His steady course amid the struggling tides,

Braves with broad sail the immeasurable sea,

Cleaves the dark air, and asks no star but thee!’

This is the true false gallop of the sublime. Yet steel is a very useful metal, and doubtless performs all these wonders. But it has not, among so many others, the virtue of amalgamating with the imagination. We might quote also his description of the spinning-jenny, which is pronounced by Dr. Aikin to be as ingenious a piece of mechanism as the object it describes; and, according to Lord Byron, this last is as well suited to the manufacture of verses as of cotton-twist without end.

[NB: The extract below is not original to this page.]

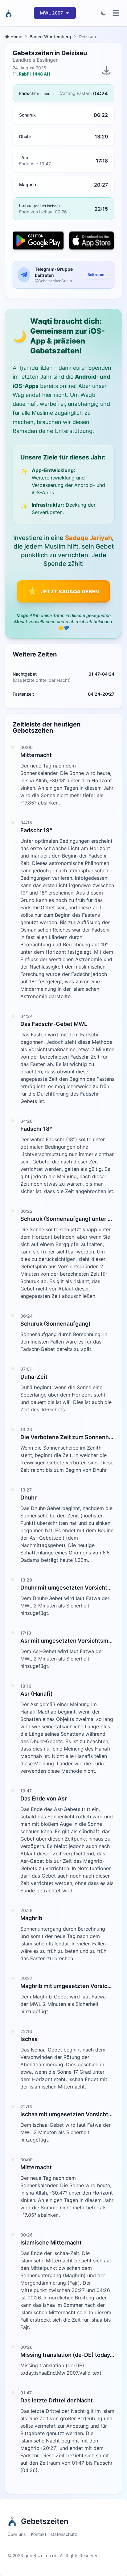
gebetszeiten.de (40, 2555)
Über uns (16, 2534)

3. Natural interests are those which are real and inevitable, and are so far contradistinguished from the artificial, which are factitious and affected. If Lord Byron cannot understand the difference, he may find it explained by contrasting some of Chaucer’s characters and incidents with those in the Rape of the Lock, for instance. Custance floating in her boat on the wide sea, is different from Pope’s heroine,

‘Launched on the bosom of the silver Thames.’

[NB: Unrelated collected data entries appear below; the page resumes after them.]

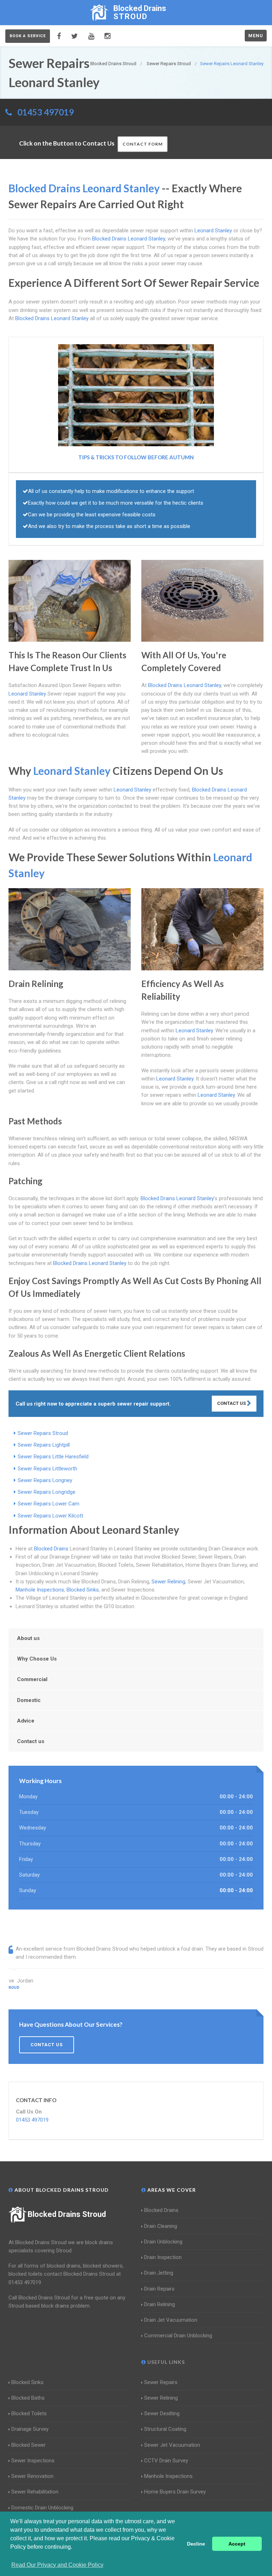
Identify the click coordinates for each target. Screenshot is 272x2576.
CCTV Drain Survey (166, 2460)
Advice (25, 1721)
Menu (255, 35)
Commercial (32, 1679)
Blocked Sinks (83, 1590)
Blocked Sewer (28, 2445)
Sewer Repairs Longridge (46, 1492)
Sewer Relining (168, 1581)
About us (28, 1638)
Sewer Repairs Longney (45, 1480)
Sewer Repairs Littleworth (47, 1468)
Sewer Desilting (162, 2413)
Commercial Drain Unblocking (178, 2335)
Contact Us (232, 1403)
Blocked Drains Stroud (67, 2214)
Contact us (30, 1741)
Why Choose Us (37, 1659)
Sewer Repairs (160, 2382)
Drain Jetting (158, 2273)
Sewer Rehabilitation (34, 2492)
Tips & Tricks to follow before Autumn (136, 457)
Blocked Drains (51, 1548)
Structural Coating (165, 2429)
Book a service (28, 36)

Griselda’s loss of her children, one by one, of her all, does not belong to the same class of incidents, nor of subjects for poetry, as Belinda’s loss of her favourite curl. A sentiment that has rooted itself in the heart, and can only be torn from it with life, is not like the caprice of the moment—the putting on of paint and patches, or the pulling off a glove. The inbred character is not like a masquerade dress. There is a difference between the theatrical, and natural, which is important to the determination of the present question, and which has been overlooked by his Lordship. Mr. Bowles, however, formally insists (and with the best right in the world) on the distinction between passion and manners. But he agrees with Lord Byron, that the Epistle to Abelard is the height of the pathetic.